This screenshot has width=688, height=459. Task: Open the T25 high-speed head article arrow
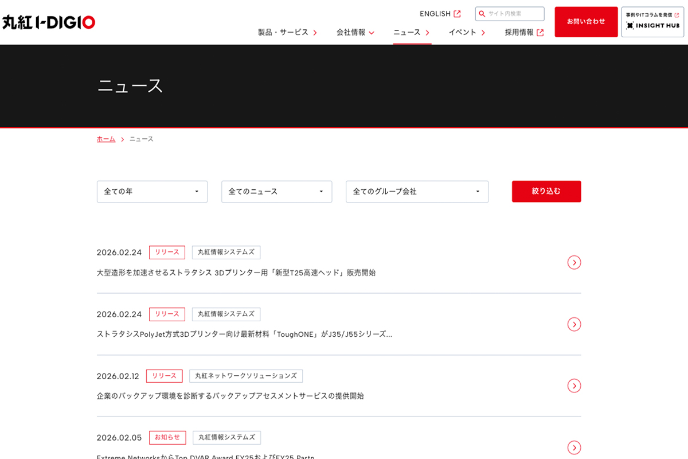point(574,262)
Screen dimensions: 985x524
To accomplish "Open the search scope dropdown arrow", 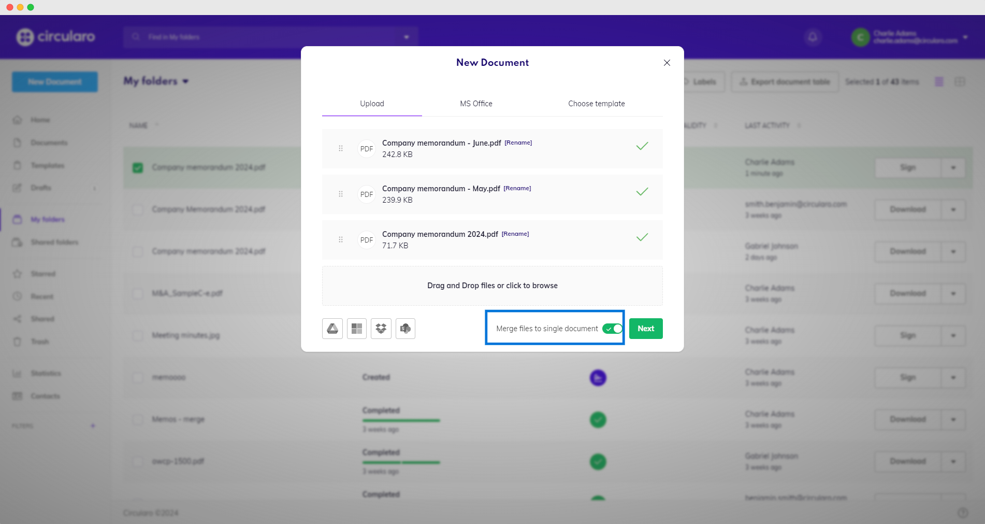I will click(407, 37).
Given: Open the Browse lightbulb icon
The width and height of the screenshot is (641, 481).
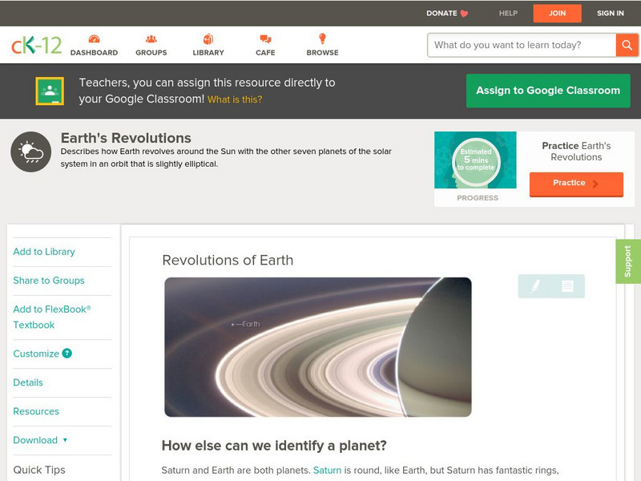Looking at the screenshot, I should [x=322, y=38].
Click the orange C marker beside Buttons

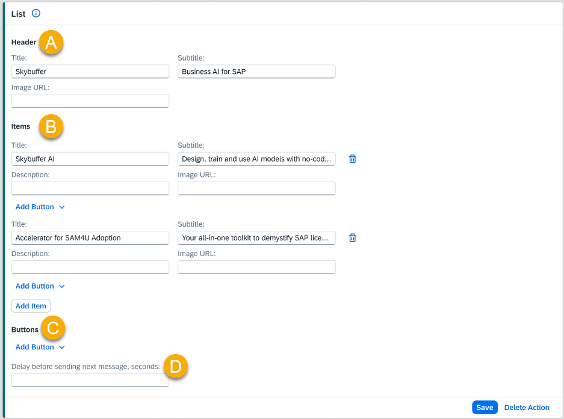52,328
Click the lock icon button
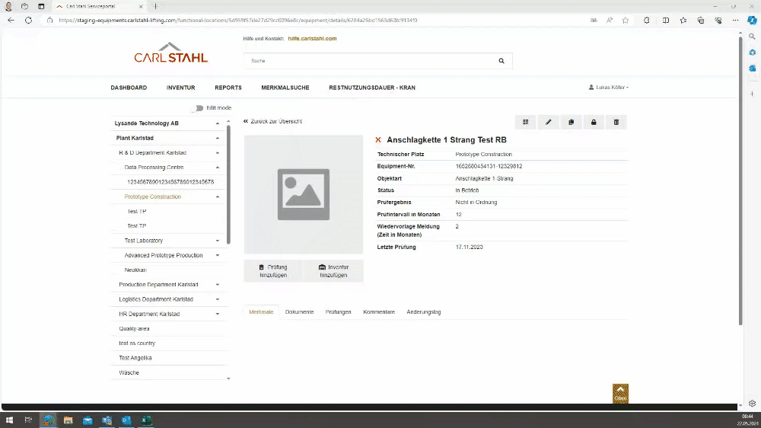Viewport: 761px width, 428px height. pos(594,122)
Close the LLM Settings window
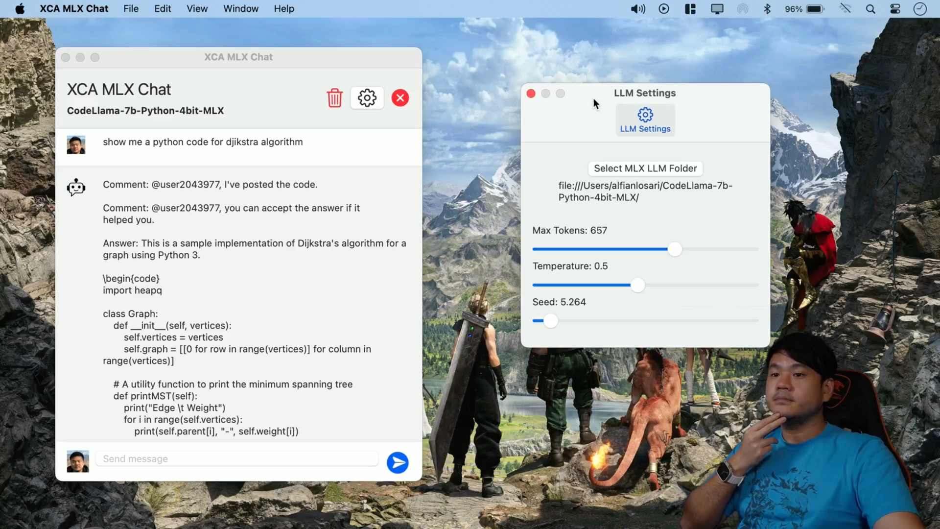Screen dimensions: 940x529 531,94
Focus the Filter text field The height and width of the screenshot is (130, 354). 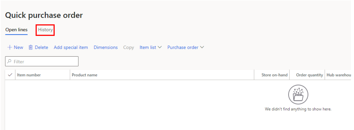click(44, 62)
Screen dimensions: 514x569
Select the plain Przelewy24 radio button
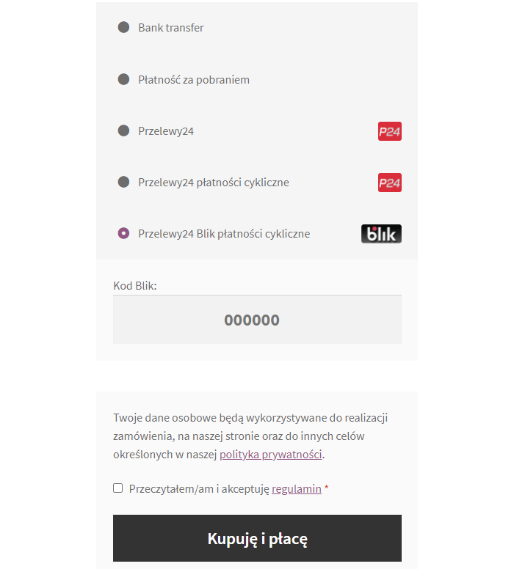coord(123,131)
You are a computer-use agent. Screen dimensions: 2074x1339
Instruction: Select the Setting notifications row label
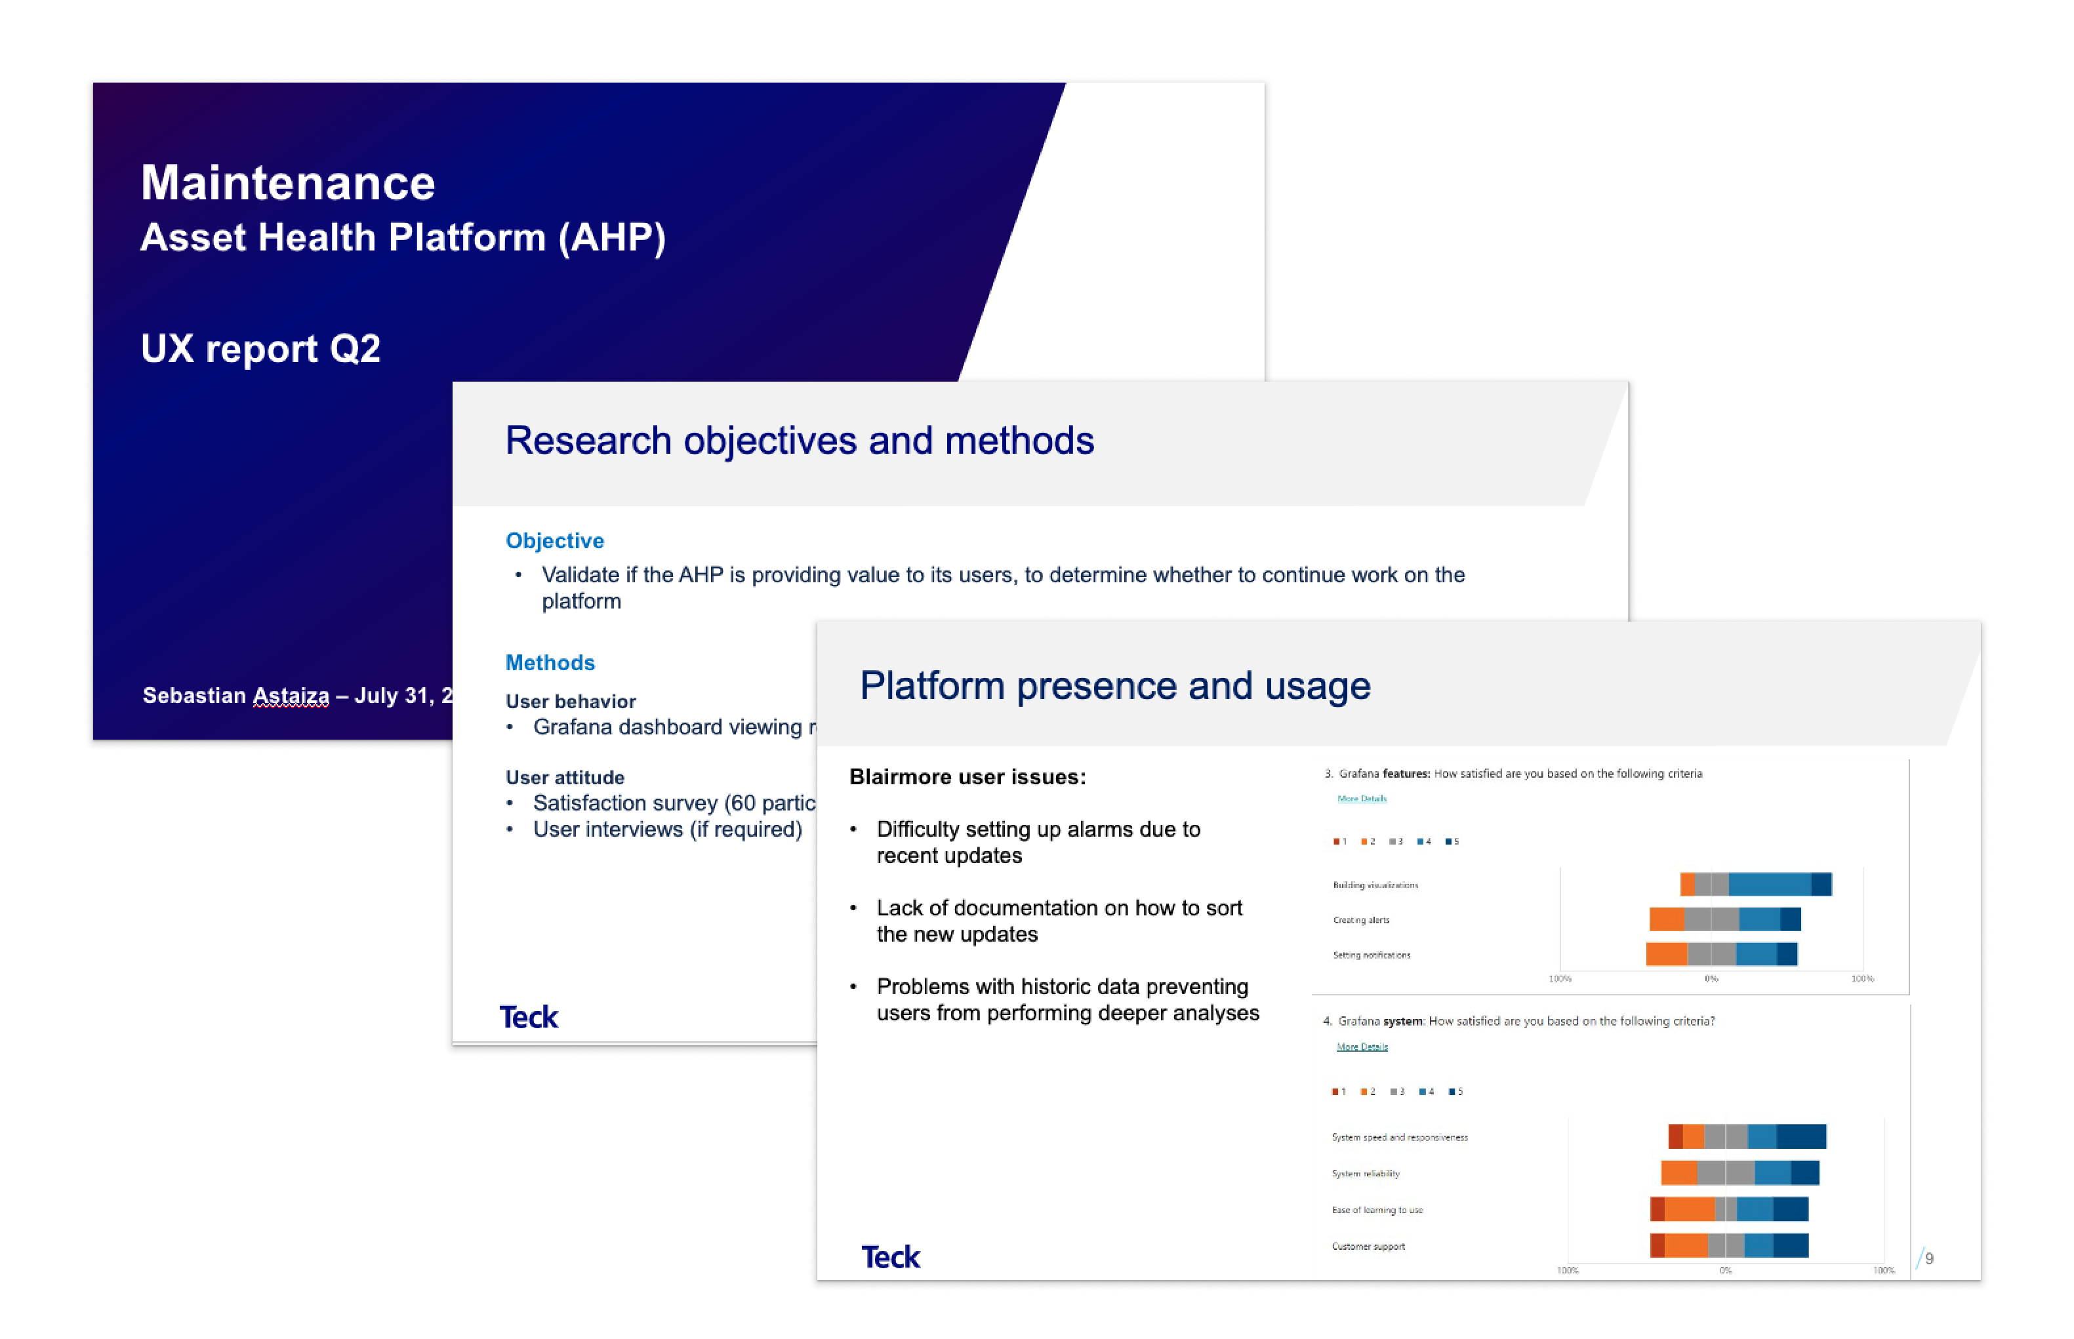pyautogui.click(x=1371, y=955)
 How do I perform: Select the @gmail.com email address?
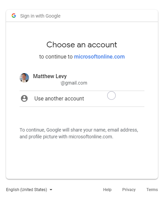point(74,83)
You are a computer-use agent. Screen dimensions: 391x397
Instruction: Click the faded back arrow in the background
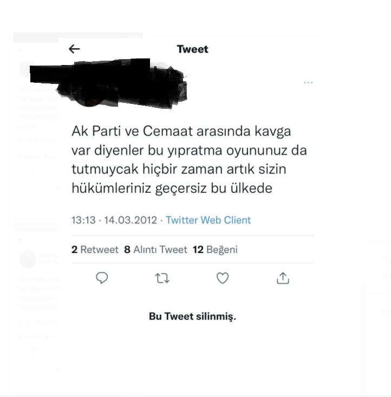coord(21,50)
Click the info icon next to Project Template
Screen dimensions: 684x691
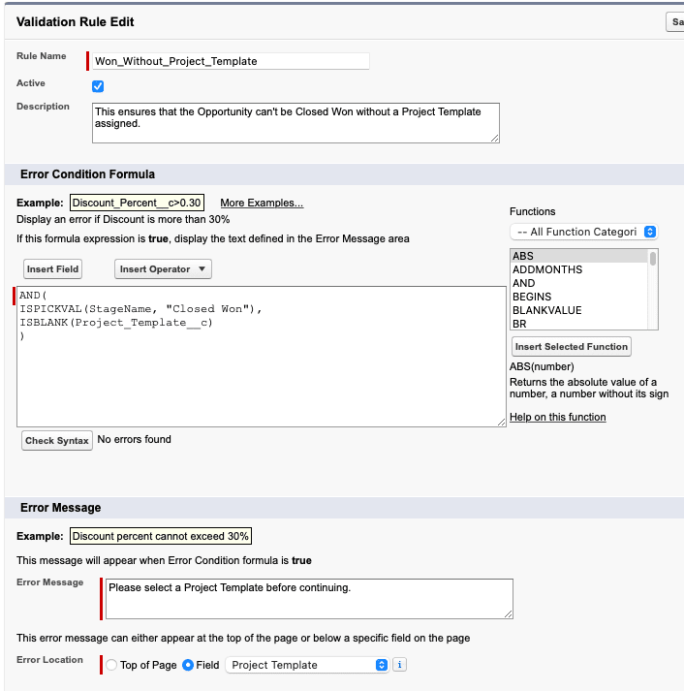pyautogui.click(x=399, y=665)
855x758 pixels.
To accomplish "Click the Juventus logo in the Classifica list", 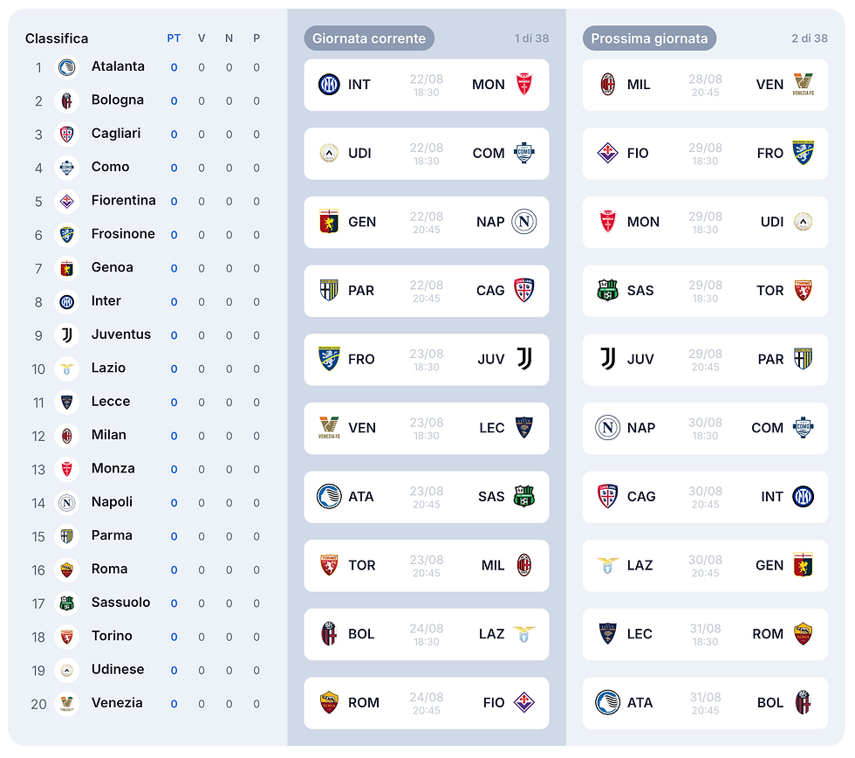I will [x=66, y=335].
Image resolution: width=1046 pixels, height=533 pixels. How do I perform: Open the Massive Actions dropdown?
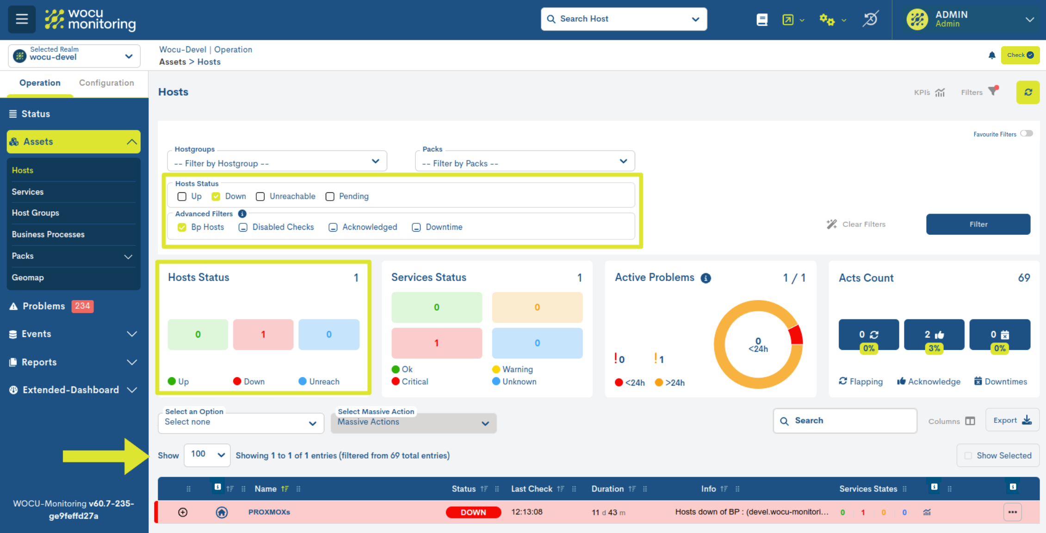click(x=413, y=422)

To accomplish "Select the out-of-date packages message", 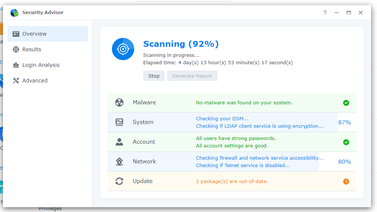I will pyautogui.click(x=232, y=182).
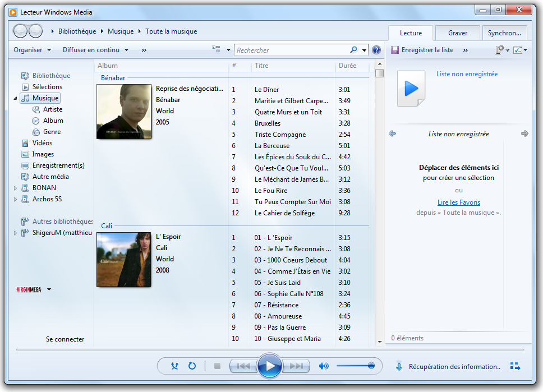The height and width of the screenshot is (392, 543).
Task: Skip to the next track button
Action: point(296,366)
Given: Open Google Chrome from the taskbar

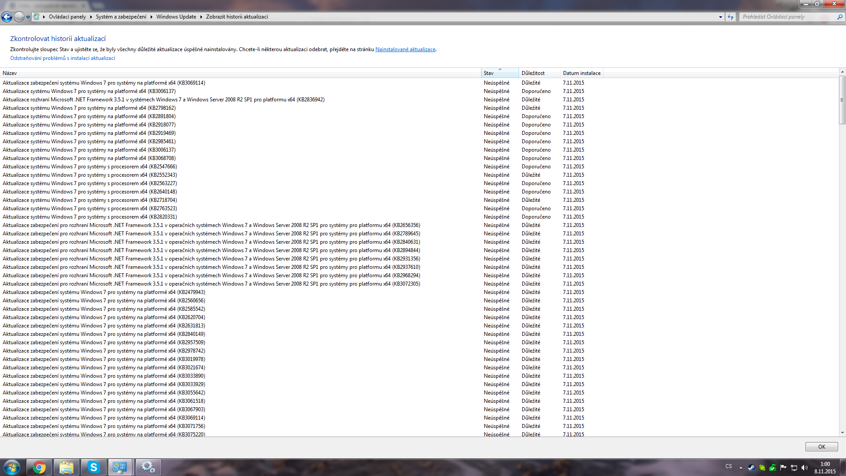Looking at the screenshot, I should [39, 467].
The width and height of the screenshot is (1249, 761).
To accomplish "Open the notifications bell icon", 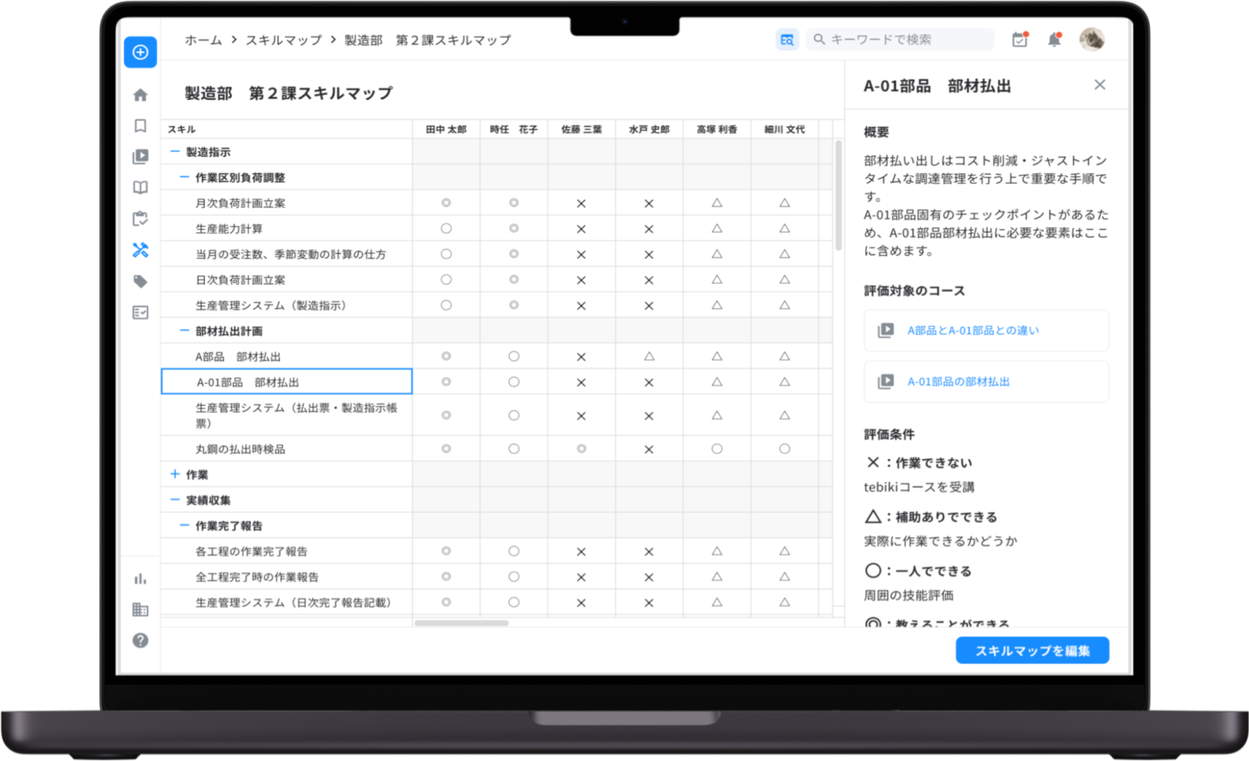I will (x=1055, y=39).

■ ■ ■ ■ ■ ■ ■

▶ Given exercise
Reproduce the lines word for word, starting at the line that contains "Screen dimensions: 514x569" and ending at the line that contains "pyautogui.click(x=399, y=665)", both included, and omit the pictures from the answer.

▶ Reply to the exercise
Screen dimensions: 514x569
Select the plain Przelewy24 radio button
coord(123,131)
You are a computer-use agent. Screen dimensions: 2074x1339
Instruction: Select the Setting notifications row label
pyautogui.click(x=1371, y=955)
 How do I perform: Select the @gmail.com email address?
point(74,83)
You are a computer-use agent. Screen dimensions: 391x397
Instruction: Click the faded back arrow in the background
coord(21,50)
Click the info icon next to Project Template
Screen dimensions: 684x691
pyautogui.click(x=399, y=665)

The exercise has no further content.